I don't know how it happened -- I wasn't there to see it, I was just making sure our guns kept firing, blowing up this fortress, but by the time we disengaged and Leks and I closed off the cannons and made our way down to the main deck, all the pilots were there and there was this utterly solemn, horrible mood.

Squadron leader Kael raised a glass.

"To Tariq."

I wanted to talk about it with everybody, but there just wasn't any time. Everyone was on high alert during the entire offensive.

Two weeks ago... We were engaged close quarters with a whole battalion.

Explosions everywhere in the sky, we spiraled from 12000 to 7500 feet. I took the broadside gatling guns and I just remember shooting constantly, constantly, at everything.

I remember distinctly shooting down one ornithopter, headed straight at me, I could see the crew so clearly, I swear I could see the pilot's eyes, and I remember just shooting, shooting, shooting, and it burst into flames and it crumpled into oblivion, like when you burn paper, just ashes, ashes.

Fifteen minutes later -- at least I think it was fifteen, but it was probably two minutes -- we had the call for a boarding party, and that obviously included me.

Our ship had moved right up to an enemy zeppelin, starboard, I ran over, ducking behind Boatswain Hamlin, clad in his armor, and we ran across our board and leapt onto the top of the zeppelin with grappling hooks.

I wasn't scared of falling. Just the guns and crossbows and swords in front of us, the mass of people, the smoke, the sound of gunfire and bullets.

I just remember shooting, shooting, shooting with my left hand, and flailing my rapier on the right. That's all I could do. I knew Leks and Fin were behind me. We cut our way through a bunch of the sailors, I don't know how, and then we leapt down the hatch and made our way across the deck, fighting in these hallways, the ship shaking and rattling the whole time, careening on its side. I don't know how Hamlin did it, he just kept charging through, and I just had to keep up. The further away I was from him, the more likely I was going to die.

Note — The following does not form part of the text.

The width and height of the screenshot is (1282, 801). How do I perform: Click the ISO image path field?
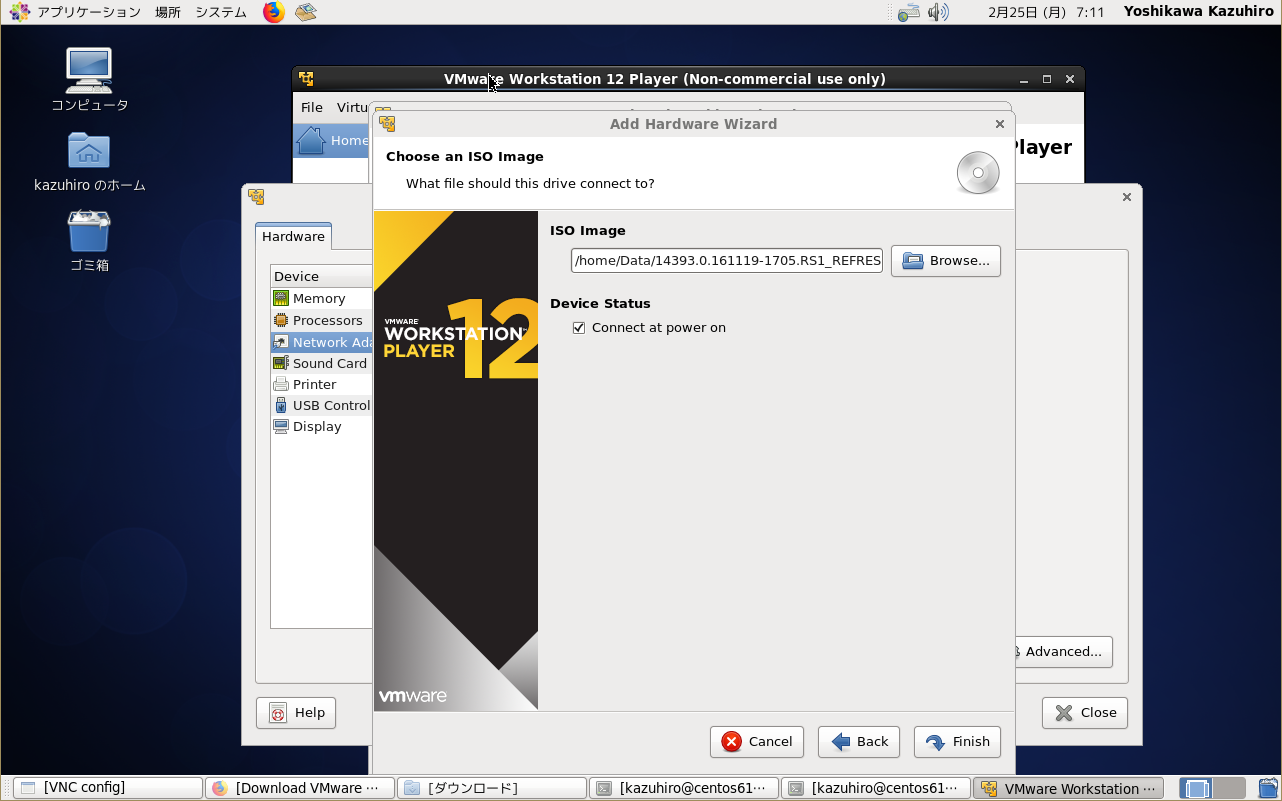pos(726,261)
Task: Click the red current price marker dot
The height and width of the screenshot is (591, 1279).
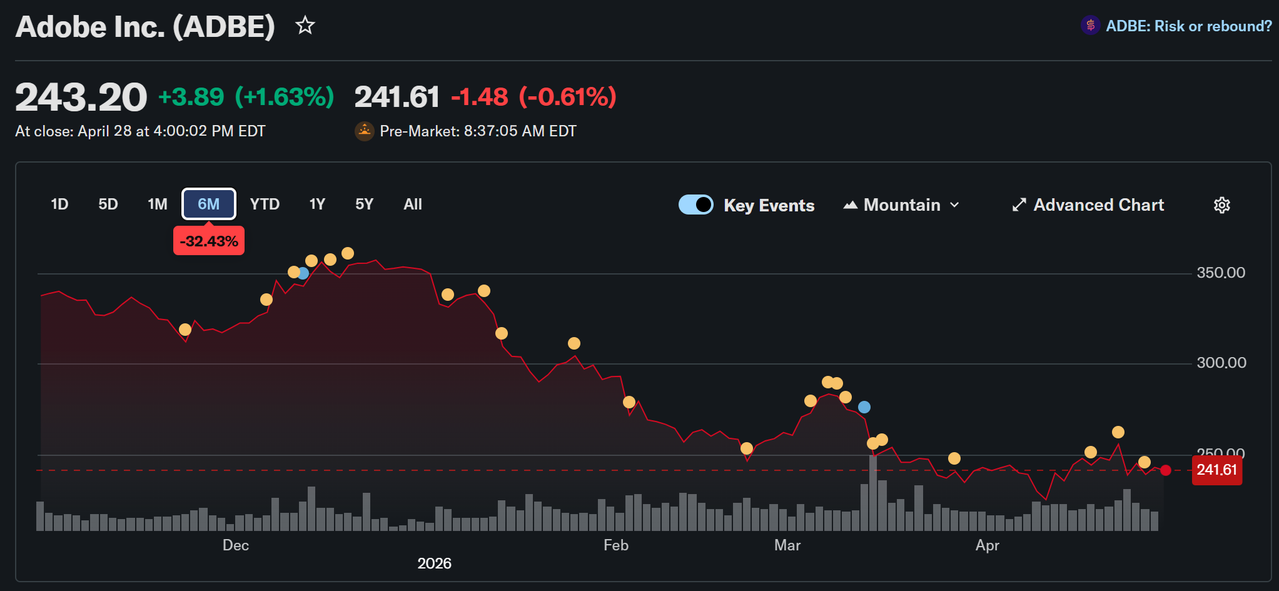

By the time we fought our way to the bridge, we heard the captain shouting, stand down, stand down, stand down, and it was over. The ship was captured, just like that. I was miraculously unscathed. We tied up everyone, and an allied ship came to take the prisoners.

Walking back to the Sable, I looked behind my shoulder to see Leks, he was covered in sweat and I asked where Finn was and we both realized the worst had happened. We held out hope, there was another party that went back to the zeppelin to recover the dead and wounded. I waited with Leks in the quartermaster's office as Hamlin went through the combat report and mentioned "Gunner Finn, KIA". That's when we knew.

We didn't even get to see his body.

Leks and I didn't talk at all that night, there wasn't anything to say.

september 4

We've been in Eastcliffe, shore leave for the next three days while the ship is repaired.

I had booked myself a small room of my own in a nearby inn, I can see the Sable from my window, repairs being done on it.

I just needed some space after the Offensive. I don't know where anyone else went on shore leave, or who stayed behind.

This morning I took a walk down the main street of the town, and it occurred to me that no one here knows anything of what we just experienced. There was an old man reading news by the dock, mothers with their children by the fountain, people selling goods in the market. There's a war going on, it's real, but it's just the papers to them.

I kept walking -- it's all I feel like I'm good for right now, walking.

I went back to my room and just sat and thought about nothing, nothing at all.

I heard at a knock at the door. It was Trinne.

She came to check up on me. Not me in particular, just on everybody. She told me that some of the crew were going to be hanging out at the fountain tonight, just drinks and dinner and that I should come if I wanted to.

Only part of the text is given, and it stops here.